*EXCERPTED PASSAGE:*
* * * *

A copy of the decree was still unavailable, but Jacobus Purwono, the
ministry’s director general of electricity and energy utilization, said
it would permit state utility company PT Perusahaan Listrik Negara to
develop coal, geothermal and hydropower generating plants in cooperation
with independent producers.
“The president signed it [the decree] on January 8,” he said.
PLN is already buying electricity from independent power producers to
address its production shortfalls.
The first phase of the “fast-track” generating program, aimed at meeting
the country’s increasing energy needs, will see an extra 10,000
megawatts of capacity added by 2013, mostly through coal-fired plants.
The second phase, which will shift away from coal, is intended to add a
second 10,000 MW of capacity by 2013 or 2014.
The presidential decree will strengthen a number of other regulations
intended to involve independent producers in the program, Jacobus said.
The government plans to subsidize the cost of power purchased by PLN
from independent producers, he said.
A number of public-private electricity deals have stalled because of
PLN’s unwillingness to meet the producers’ asking prices. Prices differ
from one project to another, depending on a variety of factors such as
location, capacity and the type of power plant.
In December, the government released a ministerial decree on the
benchmarking of the price of geothermal electricity sold to PLN. But
Jacobus did not explain whether such a plan had been expanded in last
week’s decree or in other regulations
In the second phase of the fast-track project, PLN will build power
plants with capacity totaling 6,415 MW, while another 4,262 MW will be
supplied by independent power producers. PLN has said it needs $7.6
billion through 2014 to add 6,415 MW of capacity.

* * * *

(Source records)
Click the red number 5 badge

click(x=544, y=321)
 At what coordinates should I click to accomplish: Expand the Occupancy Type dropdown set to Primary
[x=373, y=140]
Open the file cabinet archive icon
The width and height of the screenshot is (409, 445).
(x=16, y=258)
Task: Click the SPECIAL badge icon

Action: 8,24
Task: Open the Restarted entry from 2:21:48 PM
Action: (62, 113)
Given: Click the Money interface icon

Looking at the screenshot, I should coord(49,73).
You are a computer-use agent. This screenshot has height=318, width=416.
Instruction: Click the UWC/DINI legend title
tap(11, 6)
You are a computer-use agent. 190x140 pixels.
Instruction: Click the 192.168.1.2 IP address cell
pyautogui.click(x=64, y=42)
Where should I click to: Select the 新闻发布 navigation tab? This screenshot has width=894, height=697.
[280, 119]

* * * *

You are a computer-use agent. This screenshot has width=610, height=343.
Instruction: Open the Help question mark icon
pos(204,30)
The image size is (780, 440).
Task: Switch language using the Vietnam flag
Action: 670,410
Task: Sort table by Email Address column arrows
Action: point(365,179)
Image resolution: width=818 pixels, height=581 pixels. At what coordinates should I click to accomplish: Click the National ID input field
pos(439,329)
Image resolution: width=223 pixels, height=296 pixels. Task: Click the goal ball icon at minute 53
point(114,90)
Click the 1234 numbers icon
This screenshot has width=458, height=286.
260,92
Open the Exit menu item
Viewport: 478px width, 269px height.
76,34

* * * *

*WORK TO COMPLETE:*
(1) In the passage on the electricity decree, how much money does PLN say it needs through 2014 to add 6,415 MW of capacity?
(2) Collect every line in the entries that contains the word "accomplish".

*EXPECTED ANSWERS:*
(1) $7.6 billion.

(2)
 At what coordinates should I click to accomplish: Expand the Occupancy Type dropdown set to Primary
Image resolution: width=818 pixels, height=581 pixels. At what coordinates should I click to accomplish: Click the National ID input field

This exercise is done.